Originally Posted By: paul
the 100 psi <---
that I use overcomes the nothing that you have.

No, it does not. PSI is a measure of pressure, not the force accelerating the tank.

Originally Posted By: paul
we can calculate the mass of the air that travels from point a to point b and this will give us the mass that is being moved within the pipe.
then we can calculate the velocity at which it moves.

Which was the point of the equasions I provided - the very ones you were whining about.

Originally Posted By: paul
then we can calculate the opposition to pipe movement as zero.

Assuming it is in space, yes.

Originally Posted By: paul
see if you can understand this one simple thing.

[quote=paul]the only place that any force that can be counted as a force for movement in a direction is where the air is escaping the nozzle.

Sorry, that is incorrect. The air leaving the nozzle has kinetic energy (and thus, momentum - the two are closely related). That energy/momentum doesn't magically disappear once the air has moved away from the nozzle - the air will retain that energy/momentum for ever - unless the air encounters something. At which point that energy/momentum will be transfered to the object it encounters.

Originally Posted By: paul
what if the tank was just floating inside the pipe and it is located at the middle of the pipe.

nothing to stop its movement.

then the valve is opened.

are you really going to say it would just sit there and not move?

The tank will move, the pipe it is contained in will not.

For the sake of simplicity, lets assume the tank, when empty, weights 1kg. Lets also assume it had enough air to accelerate it to a speed of 1m/s.

This tank would have:
Kinetic energy = 1/2*m*v^2 = 1/2* 1kg * (1m/s)^2 = 0.5J
Momentum = mv = 1kg * 1m/2^2 = 1kg*m/s

Because of newtons 3rd law, the air that came out of the tank would have the same momentum. Opposite and equal - very important here.

So your tank flies forward, and impacts the front of the pipe. When it does this it will transfer that kinetic energy/momentum to the pipe, pushing the pipe forward.

But at the same time, you have air carrying energy/momentum in the opposite direction. When that air impacts the back of the pipe it'll transfer that energy/momentum to the back of the pipe, pushing the pipe backwards.

Keep in mind - both the tank and the air that came out of it have the same momentum - newtons 3rd law dictates that. So you have an equal amount of momentum being applied to the front and back ends of the pipe.

What happens? It should be self-evident!

Originally Posted By: paul
and why wouldnt it move all the way to the end and apply its momentum to the pipe itself?

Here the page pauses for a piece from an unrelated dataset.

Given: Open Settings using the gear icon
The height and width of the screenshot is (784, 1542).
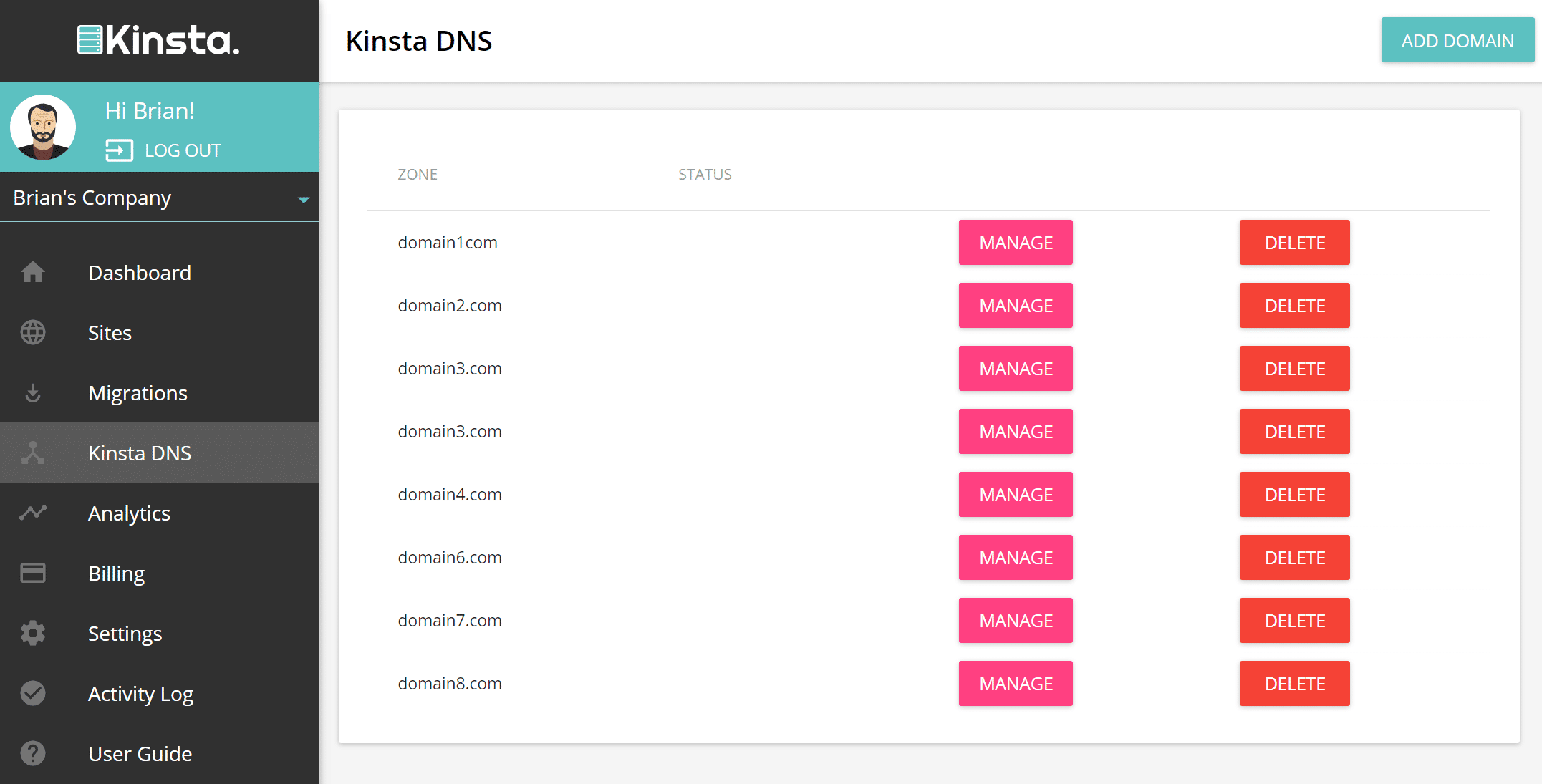Looking at the screenshot, I should (x=33, y=633).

I never said it wouldn't. But why would you expect the air expelled from the tank not to do the same thing?

The reason is simple - reality clashes with your preconceptions. so you deny reality.

Originally Posted By: paul

I sometimes wonder how we ever put a man on the moon given the quality of our college graduates and ability to apply what they have learned or supposedly learned.

We put men on the moon by understanding physics. Ever wonder why they didn't use your magical drive to get men there, and instead used big rockets that expel their propellant into space?

It isn't cause NASA is dumb, its because your drive is a physical impossibility.